start EXTRACT TO READ

When is this wildcard case used? If the nic is configured to send
specific traffic to a specific rxqueue, then that queue has to be
mapped. When is an arbitrary queue acceptable?

> +               unsigned int count = 0;
> +
> +               for (qpair_index = adapter->num_rx_queues;
> +                    qpair_index < MAX_RX_QUEUES;
> +                    qpair_index++) {
> +                       if (!adapter->user_queue_info[qpair_index].sk_handle) {
> +                               count++;
> +                               if (count == qpairs_num) {
> +                                       start_from = qpair_index - count + 1;
> +                                       break;
> +                               }
> +                       } else {
> +                               count = 0;
> +                       }
> +               }
> +       }
> +
> +       /* otherwise the caller specified exact queues */
> +       if ((start_from > MAX_TX_QUEUES) ||
> +           (start_from > MAX_RX_QUEUES) ||
> +           (start_from + qpairs_num > MAX_TX_QUEUES) ||
> +           (start_from + qpairs_num > MAX_RX_QUEUES))

end EXTRACT TO READ

#### [EXERCISE]
Write what comes next in the patch review on queue mapping, starting right after its last line. The entries placed after the patch review on queue mapping are separate material with no connection to it.

start ENTRIES SUPPLIED

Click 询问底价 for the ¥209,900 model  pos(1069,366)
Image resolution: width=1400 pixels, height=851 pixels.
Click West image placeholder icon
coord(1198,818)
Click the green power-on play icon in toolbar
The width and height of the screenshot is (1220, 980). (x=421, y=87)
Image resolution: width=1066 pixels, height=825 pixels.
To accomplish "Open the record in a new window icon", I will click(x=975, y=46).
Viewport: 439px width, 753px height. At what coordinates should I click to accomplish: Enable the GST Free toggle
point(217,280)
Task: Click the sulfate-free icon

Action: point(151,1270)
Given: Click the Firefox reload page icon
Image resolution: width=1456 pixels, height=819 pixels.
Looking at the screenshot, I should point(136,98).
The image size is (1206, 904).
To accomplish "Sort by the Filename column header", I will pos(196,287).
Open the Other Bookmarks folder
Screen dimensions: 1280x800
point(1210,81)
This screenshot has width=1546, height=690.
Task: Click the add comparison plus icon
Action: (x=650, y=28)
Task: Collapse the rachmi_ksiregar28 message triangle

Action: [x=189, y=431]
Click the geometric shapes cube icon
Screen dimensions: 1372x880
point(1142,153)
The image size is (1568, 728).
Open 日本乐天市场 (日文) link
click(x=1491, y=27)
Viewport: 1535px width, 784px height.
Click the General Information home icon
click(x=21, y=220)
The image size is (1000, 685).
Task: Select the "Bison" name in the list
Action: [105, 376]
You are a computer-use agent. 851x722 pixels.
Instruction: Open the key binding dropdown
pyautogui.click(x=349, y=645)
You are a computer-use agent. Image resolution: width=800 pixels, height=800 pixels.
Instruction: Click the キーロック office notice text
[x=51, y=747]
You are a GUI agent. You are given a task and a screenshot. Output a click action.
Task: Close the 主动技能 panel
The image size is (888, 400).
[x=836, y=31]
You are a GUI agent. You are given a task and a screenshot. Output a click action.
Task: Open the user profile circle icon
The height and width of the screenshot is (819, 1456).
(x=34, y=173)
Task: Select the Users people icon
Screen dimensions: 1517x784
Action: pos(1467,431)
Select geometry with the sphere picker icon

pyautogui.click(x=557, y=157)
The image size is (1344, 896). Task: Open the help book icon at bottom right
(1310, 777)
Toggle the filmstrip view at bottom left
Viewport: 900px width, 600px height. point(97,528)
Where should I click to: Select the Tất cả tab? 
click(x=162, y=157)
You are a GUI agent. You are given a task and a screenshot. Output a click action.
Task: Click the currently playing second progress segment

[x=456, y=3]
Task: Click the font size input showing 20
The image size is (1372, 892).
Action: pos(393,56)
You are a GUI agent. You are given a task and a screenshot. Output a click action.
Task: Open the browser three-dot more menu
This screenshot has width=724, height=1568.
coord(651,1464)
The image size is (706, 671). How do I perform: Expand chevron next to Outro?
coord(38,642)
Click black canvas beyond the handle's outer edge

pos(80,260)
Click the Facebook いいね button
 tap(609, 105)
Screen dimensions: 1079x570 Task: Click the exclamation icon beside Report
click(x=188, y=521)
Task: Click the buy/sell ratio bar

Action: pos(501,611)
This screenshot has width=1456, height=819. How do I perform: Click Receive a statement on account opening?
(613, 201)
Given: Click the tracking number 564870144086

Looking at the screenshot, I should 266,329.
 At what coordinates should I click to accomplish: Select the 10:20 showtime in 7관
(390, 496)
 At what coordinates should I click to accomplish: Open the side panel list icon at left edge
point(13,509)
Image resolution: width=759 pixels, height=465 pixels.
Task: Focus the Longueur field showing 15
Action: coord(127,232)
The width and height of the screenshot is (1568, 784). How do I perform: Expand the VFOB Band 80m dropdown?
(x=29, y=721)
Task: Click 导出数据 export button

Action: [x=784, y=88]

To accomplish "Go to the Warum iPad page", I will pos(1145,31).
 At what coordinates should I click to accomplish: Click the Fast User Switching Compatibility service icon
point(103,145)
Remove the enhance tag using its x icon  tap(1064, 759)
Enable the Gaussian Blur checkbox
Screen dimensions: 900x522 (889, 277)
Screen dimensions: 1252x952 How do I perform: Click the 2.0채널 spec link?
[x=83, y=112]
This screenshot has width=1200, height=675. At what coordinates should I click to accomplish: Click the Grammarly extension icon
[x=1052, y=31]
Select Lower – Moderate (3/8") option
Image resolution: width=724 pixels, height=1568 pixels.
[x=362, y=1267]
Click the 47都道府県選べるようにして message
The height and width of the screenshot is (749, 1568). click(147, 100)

end ENTRIES SUPPLIED

#### [OUTPUT OF THE EXERCISE]
> +               return -EINVAL;
> +
> +       /* If the qpairs are being used by the driver do not let user space
> +        * consume the queues. Also if the queue has already been allocated
> +        * to a socket do fail the request.
> +        */
> +       for (qpair_index = start_from;
> +            qpair_index < start_from + qpairs_num;
> +            qpair_index++) {
> +               if ((qpair_index < adapter->num_tx_queues) ||
> +                   (qpair_index < adapter->num_rx_queues))
> +                       return -EINVAL;

is there a similar check to ensure that the driver does not increase its
number of queues with ethtool -X and subsumes user queues?

> +
> +               if (adapter->user_queue_info[qpair_index].sk_handle)
> +                       return -EBUSY;
> +       }
> +
> +       /* remember the sk handle for each queue pair */
> +       for (qpair_index = start_from;
> +            qpair_index < start_from + qpairs_num;
> +            qpair_index++) {
> +               adapter->user_queue_info[qpair_index].sk_handle = sk;
> +               adapter->user_queue_info[qpair_index].num_of_regions = 0;
> +       }
> +
> +       return 0;
> +}
> +
> +static int ixgbe_ndo_get_split_queue_pairs(struct net_device *dev,
> +                                          unsigned int *start_from,
> +                                          unsigned int *qpairs_num,
> +                                          struct sock *sk)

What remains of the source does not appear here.